> [Aim of the task]:
Gather from the listing below each line that includes the word "computer", and copy it.

> [Entries provided]:
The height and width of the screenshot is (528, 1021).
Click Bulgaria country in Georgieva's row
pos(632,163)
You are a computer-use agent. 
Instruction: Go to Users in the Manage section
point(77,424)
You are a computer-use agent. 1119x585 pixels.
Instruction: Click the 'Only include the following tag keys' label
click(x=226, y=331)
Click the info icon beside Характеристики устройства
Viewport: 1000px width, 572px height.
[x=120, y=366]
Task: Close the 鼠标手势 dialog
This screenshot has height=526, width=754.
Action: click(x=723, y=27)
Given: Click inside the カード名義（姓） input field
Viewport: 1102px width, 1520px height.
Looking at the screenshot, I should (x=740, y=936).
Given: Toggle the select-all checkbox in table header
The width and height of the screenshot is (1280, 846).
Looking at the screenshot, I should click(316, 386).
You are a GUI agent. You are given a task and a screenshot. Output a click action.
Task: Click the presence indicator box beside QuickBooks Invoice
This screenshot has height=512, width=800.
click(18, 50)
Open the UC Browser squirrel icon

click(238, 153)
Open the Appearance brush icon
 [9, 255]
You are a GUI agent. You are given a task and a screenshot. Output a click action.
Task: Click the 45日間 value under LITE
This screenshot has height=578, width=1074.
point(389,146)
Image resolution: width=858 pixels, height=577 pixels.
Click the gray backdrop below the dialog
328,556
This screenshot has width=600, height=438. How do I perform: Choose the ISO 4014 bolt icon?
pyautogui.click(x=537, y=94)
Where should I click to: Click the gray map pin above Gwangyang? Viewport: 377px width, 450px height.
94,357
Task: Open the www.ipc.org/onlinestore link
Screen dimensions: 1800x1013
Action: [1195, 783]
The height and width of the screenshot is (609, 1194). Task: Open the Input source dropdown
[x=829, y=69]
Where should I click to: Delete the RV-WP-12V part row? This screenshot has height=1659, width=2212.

> [Task output]:
You are a computer-use agent. 
You are a computer-use agent. 1119x585 pixels.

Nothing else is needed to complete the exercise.